First, you’ll need to decide what types of apps your app can launch. It would be overambitious to suggest that it can launch any app on the user’s device. Building a single app that can be as disparate as “Hey, transcribe the following text into a Word document” and “Play me Taylor Swift’s latest single” would be a serious undertaking.
Instead, stick to one app. A music app is ideal here: find out the app’s API and what you need to construct to send to the API. That’s the key from going from the “command” step mentioned earlier to actually launching the app. A great starting point here might be the Spotify API or even the Apple Music API. Build your app to convert the command to the necessary API call.

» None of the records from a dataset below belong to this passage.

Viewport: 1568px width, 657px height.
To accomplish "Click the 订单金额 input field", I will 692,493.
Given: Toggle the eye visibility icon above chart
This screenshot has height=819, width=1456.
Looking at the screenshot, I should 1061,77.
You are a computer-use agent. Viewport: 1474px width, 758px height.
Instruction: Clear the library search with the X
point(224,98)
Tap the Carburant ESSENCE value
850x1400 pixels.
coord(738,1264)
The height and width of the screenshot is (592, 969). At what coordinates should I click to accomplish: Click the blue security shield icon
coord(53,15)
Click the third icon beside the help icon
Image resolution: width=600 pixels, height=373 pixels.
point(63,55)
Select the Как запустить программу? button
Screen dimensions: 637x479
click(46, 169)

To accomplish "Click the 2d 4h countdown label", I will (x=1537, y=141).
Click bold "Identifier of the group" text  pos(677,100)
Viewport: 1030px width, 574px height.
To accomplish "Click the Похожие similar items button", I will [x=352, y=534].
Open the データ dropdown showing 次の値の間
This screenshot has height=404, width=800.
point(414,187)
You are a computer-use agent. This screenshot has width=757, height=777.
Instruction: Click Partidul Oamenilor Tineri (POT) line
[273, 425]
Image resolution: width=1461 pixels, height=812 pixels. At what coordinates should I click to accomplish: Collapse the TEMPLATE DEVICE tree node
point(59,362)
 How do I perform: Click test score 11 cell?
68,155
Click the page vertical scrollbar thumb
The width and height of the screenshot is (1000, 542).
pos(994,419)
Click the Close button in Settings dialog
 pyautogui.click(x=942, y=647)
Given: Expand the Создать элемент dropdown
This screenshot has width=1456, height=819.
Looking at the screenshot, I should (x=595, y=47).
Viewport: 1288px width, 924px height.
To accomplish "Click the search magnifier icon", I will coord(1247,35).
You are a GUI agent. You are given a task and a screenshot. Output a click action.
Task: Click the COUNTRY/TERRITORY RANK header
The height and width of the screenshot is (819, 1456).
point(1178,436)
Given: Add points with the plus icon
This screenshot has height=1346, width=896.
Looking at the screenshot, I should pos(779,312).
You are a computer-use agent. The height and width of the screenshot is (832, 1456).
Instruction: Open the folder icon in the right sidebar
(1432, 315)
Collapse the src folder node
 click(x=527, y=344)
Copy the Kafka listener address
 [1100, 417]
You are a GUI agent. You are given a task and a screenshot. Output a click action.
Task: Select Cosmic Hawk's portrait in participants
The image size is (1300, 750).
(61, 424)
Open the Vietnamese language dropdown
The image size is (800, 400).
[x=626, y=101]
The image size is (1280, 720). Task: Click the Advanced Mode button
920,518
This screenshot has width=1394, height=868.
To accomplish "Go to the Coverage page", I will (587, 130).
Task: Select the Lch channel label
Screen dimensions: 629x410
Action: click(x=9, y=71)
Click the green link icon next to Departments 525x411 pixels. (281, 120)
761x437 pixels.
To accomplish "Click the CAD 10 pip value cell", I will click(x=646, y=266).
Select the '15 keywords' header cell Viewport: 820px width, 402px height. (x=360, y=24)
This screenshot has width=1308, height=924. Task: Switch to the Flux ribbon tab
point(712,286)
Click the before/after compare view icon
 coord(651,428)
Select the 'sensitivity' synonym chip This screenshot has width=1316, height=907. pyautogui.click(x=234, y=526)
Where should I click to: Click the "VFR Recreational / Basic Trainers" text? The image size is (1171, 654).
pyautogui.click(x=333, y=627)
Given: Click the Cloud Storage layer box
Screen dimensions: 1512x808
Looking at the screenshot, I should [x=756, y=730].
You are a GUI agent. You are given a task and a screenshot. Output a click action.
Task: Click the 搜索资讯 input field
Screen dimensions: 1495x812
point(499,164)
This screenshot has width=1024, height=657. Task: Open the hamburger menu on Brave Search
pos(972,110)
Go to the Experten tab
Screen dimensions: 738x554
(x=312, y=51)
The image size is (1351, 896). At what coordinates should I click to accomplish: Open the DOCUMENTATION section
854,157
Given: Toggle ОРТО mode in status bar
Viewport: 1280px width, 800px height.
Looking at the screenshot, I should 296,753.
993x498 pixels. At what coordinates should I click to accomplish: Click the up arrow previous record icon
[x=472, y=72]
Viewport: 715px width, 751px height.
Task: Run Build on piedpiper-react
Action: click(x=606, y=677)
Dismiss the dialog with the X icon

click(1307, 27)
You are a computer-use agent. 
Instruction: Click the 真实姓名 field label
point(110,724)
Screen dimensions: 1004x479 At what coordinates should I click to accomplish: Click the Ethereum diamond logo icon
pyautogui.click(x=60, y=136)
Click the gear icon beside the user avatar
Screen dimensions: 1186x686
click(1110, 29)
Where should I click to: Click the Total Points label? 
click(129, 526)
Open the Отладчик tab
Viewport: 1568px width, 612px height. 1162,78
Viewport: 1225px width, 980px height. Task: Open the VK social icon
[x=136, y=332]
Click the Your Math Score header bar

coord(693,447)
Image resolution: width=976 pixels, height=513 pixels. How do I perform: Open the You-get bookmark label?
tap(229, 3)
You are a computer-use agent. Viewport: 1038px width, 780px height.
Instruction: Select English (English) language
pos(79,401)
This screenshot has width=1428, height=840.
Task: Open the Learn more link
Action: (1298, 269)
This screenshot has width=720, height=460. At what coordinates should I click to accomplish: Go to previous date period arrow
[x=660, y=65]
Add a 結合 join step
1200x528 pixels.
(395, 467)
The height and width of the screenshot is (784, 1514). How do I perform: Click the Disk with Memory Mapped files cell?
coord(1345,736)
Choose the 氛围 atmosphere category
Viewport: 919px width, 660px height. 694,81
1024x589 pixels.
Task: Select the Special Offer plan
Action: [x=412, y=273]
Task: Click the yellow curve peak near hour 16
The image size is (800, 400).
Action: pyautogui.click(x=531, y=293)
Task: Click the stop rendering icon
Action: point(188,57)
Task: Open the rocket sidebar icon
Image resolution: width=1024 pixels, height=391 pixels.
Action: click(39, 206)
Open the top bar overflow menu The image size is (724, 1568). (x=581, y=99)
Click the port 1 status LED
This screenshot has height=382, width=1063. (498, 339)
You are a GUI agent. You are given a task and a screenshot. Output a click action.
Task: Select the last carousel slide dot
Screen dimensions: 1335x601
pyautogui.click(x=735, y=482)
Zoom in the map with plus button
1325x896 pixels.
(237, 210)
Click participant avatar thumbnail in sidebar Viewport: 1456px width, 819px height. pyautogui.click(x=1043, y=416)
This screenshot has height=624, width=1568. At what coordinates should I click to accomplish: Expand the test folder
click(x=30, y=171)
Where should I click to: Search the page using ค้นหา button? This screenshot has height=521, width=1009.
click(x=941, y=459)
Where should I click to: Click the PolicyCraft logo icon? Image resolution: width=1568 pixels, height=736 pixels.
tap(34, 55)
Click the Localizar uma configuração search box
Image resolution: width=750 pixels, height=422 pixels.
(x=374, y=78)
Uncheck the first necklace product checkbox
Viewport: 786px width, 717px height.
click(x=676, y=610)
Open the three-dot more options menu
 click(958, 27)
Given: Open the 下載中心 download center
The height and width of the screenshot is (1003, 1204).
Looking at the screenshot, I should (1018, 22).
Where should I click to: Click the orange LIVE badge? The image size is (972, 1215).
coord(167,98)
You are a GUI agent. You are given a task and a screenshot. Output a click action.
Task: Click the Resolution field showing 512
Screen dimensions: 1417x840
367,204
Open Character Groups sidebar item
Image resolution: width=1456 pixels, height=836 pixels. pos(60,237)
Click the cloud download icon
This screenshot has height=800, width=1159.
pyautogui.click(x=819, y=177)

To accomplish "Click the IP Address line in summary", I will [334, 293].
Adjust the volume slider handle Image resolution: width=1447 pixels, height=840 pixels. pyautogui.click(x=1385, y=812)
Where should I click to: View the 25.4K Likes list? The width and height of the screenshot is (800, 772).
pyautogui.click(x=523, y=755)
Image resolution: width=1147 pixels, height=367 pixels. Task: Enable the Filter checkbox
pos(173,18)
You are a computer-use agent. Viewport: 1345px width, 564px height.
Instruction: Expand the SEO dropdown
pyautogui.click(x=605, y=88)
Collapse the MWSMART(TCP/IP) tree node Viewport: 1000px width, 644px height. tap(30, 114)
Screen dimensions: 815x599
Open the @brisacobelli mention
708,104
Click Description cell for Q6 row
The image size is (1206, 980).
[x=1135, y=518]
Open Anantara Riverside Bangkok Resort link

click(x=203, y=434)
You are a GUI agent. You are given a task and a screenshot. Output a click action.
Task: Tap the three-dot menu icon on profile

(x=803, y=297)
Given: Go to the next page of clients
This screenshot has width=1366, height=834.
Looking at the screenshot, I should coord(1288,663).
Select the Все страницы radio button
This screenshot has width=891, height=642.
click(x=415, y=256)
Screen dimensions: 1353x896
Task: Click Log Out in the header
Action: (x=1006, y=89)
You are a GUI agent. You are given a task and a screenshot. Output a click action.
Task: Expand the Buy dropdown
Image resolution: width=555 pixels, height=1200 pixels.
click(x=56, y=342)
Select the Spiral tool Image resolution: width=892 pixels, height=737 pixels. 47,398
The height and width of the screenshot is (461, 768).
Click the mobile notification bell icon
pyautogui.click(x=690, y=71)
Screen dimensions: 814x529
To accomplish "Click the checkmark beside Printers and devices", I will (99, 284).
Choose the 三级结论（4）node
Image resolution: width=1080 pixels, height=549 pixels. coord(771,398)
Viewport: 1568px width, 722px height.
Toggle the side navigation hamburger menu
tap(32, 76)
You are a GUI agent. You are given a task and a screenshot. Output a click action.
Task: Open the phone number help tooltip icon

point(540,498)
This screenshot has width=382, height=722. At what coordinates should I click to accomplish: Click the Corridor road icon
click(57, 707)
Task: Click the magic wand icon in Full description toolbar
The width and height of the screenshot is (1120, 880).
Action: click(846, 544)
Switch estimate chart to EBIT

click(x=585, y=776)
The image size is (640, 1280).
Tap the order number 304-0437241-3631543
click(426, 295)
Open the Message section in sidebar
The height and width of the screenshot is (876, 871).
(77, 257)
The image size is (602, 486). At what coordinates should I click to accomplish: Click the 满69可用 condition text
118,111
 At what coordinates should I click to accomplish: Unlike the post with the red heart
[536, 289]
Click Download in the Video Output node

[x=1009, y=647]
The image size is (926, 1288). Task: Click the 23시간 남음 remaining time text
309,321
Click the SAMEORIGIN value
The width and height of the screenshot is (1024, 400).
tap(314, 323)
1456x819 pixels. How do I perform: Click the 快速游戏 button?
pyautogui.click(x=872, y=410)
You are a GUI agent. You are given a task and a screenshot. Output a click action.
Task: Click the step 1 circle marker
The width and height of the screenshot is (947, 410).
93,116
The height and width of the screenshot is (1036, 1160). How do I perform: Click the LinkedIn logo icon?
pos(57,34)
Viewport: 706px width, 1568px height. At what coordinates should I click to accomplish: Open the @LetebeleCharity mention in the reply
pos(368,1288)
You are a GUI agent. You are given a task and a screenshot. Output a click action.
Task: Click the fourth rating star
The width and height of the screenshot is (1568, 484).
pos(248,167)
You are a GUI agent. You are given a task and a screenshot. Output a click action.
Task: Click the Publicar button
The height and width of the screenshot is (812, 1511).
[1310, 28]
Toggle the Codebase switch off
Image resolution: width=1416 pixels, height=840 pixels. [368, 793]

You could potentially have the generative AI build the API command for you; for example, instead of it returning “PLAY Rolling Stones,” it would return an actual HTTP request. But I would advise against this. While the AI might get it right 90 percent of the time, it might get it wrong in other instances, and you don’t want even a relatively small rate of failure.
Instead, be very specific on what it should return to you in the form of a simple command, which you can easily parse and interpret, and from there construct an API call. (You could, however, ask for the response to be in JSON format, with one member being a command such as PLAY or LOOKUP, and another member being “artist” and another being “song”.)
Conclusion
Thanks to generative AI combined with easy-to-use APIs, building a voice command app has become an incredibly easy, fun project that could look great in your portfolio.
Want to take it up a notch? Build a web-facing interface. You have plenty of options there as well, including deciding how much to move to the back end versus how much can work in the front end. If you can get a hiring manager obsessed with your app, you might boost your chances of landing a great new job.